It’s seems odd, amid the swirling techno-mysticism and futurism of cryptocurrency, to hear the phrase ‘Ponzi scheme’ being uttered.
That’s old money, right? Charles Ponzi was a hardscrabble conman way back in the American roaring 20s, after all. But turns out Mr Ponzi’s scheme has more widespread applicability than even he knew.
BitConnect, one the largest bitcoin exchanges (that is, a marketplace), has shut down after numerous allegations of it being a Ponzi scheme. Basically, a Ponzi scheme is a scam where a con artist pays old investors a return generated by the money from new investments.

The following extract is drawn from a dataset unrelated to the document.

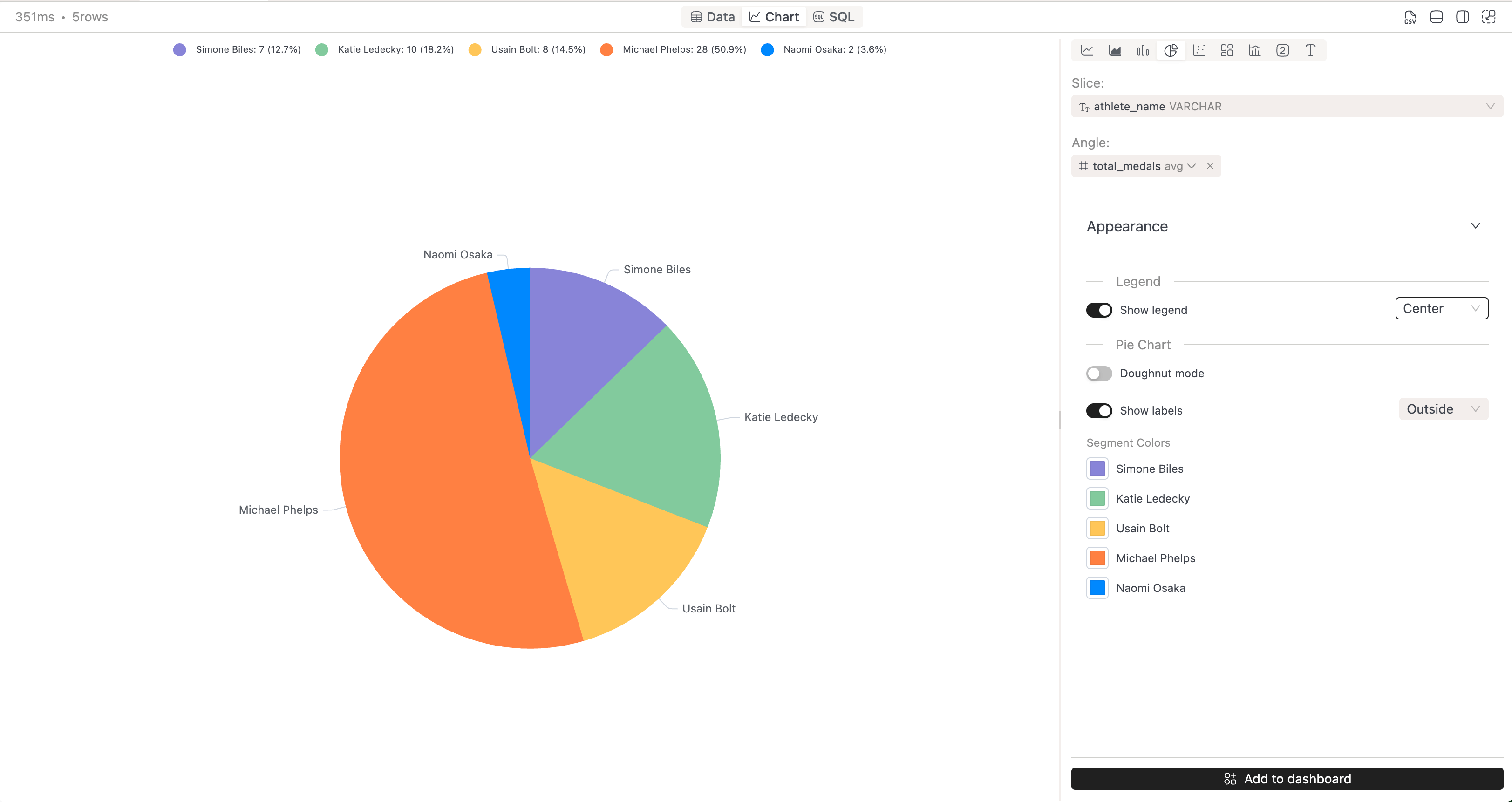Turn off Show labels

Despite being named after Charles Ponzi, the scam’s most famous applicant is Bernie Madoff. The scheme works well when it’s constantly being infused with new investment, but when flow stops -- perhaps due to a historic financial crash, as in Madoff’s case -- the scheme falls apart.

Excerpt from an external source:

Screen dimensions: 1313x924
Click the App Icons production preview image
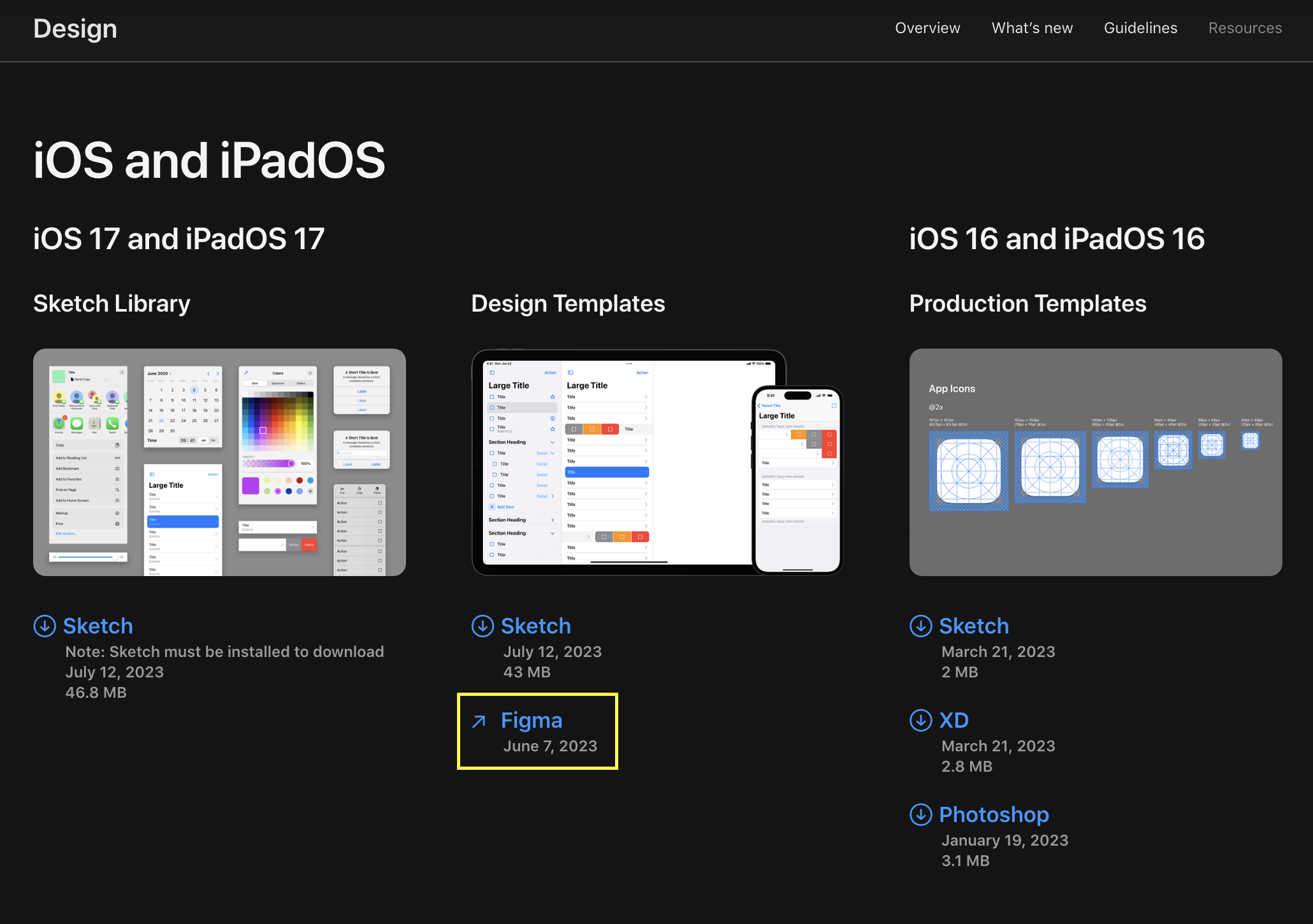tap(1095, 462)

BitConnect’s closure seems to conform to this trajectory. The anonymously run exchange focused heavily on customer acquisition. It incentivised investors to promote it in a multi-level marketing structure with an uncanny resemblance to HerbaLife.

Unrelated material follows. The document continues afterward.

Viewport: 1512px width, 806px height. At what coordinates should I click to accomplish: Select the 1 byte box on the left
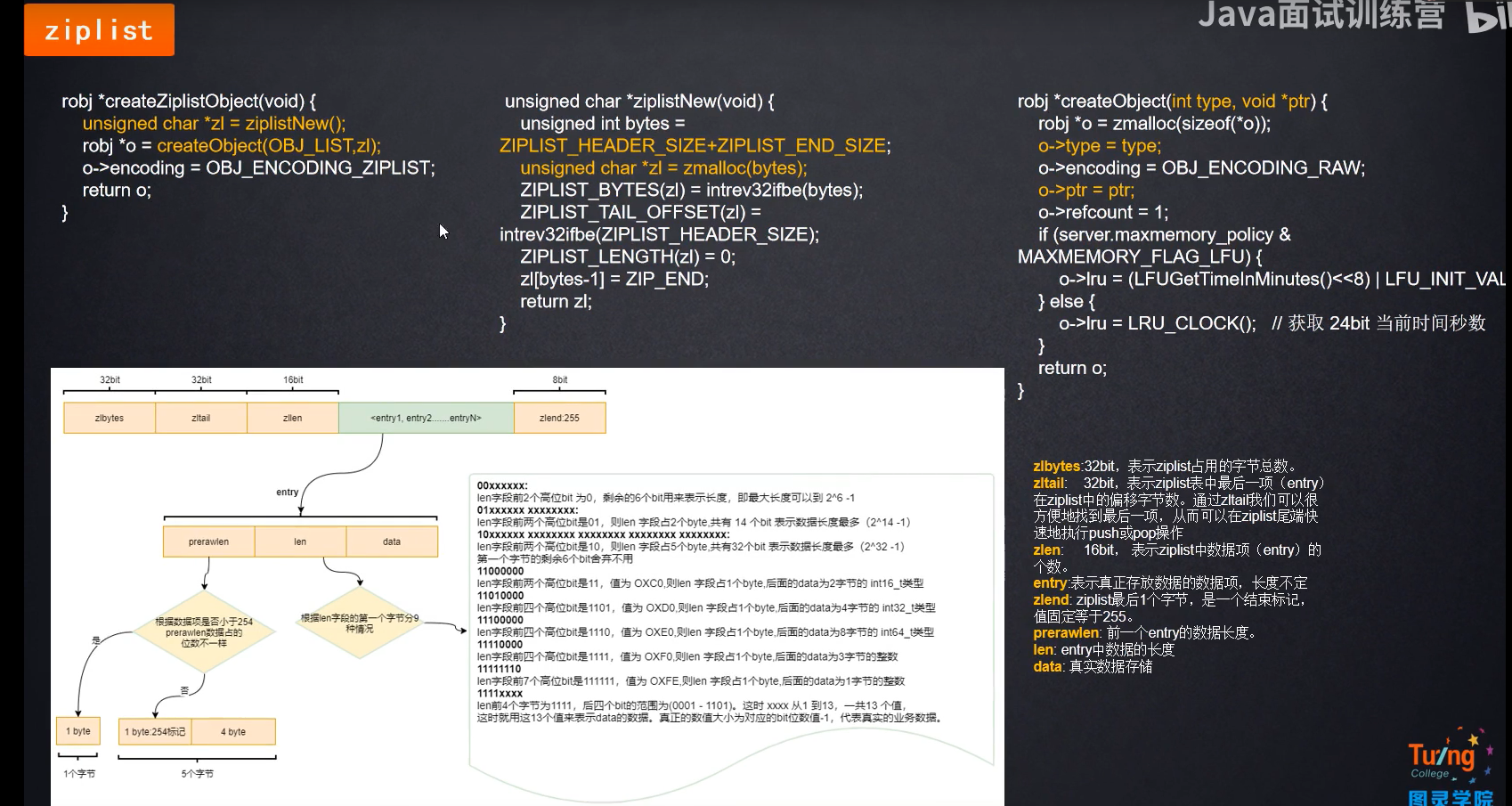pos(78,730)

Many critics had attacked BitConnect in the past, but its business model was able to withstand any criticism thanks to the historically high prices during the Bitcoin mania that struck late last year.
January has seen a sudden market downturn, however: Bitcoins lost about 40% of their value over the past six weeks. As the American economist Paul Krugman observed, “if bitcoin were an actual currency, that would be the equivalent of a roughly 8,000% annual inflation rate”.
These losses meant BitConnect’s model could no longer sustain itself -- à la the classic Ponzi scheme. The anonymous founder (or founders) behind BitConnect remain defiant though, blaming bad press, cyber-attacks and regulators for the closure.
The excuses will mean little to the investors who have lost their money. To BitConnect’s many long-time critics, it’s yet another harsh reminder that despite its virtual properties, the crypto landscape is as populated by hucksters and charlatans as traditional finance.
If it sounds too good to be true, well, it probably is, Nicholas Gregory, the founder of CommerceBlock, told AccountingWEB. “[Schemes like BitConnect] are no different than someone knocking on your door selling timeshares, there’s no free meal. But people are attracted to that. They’re no better than timeshares or penny stocks.”
The safest inlet into bitcoin, Gregory said, is through the community. “Join the community and spend time understanding it,” he advised. ”There’s no such thing as a free meal.”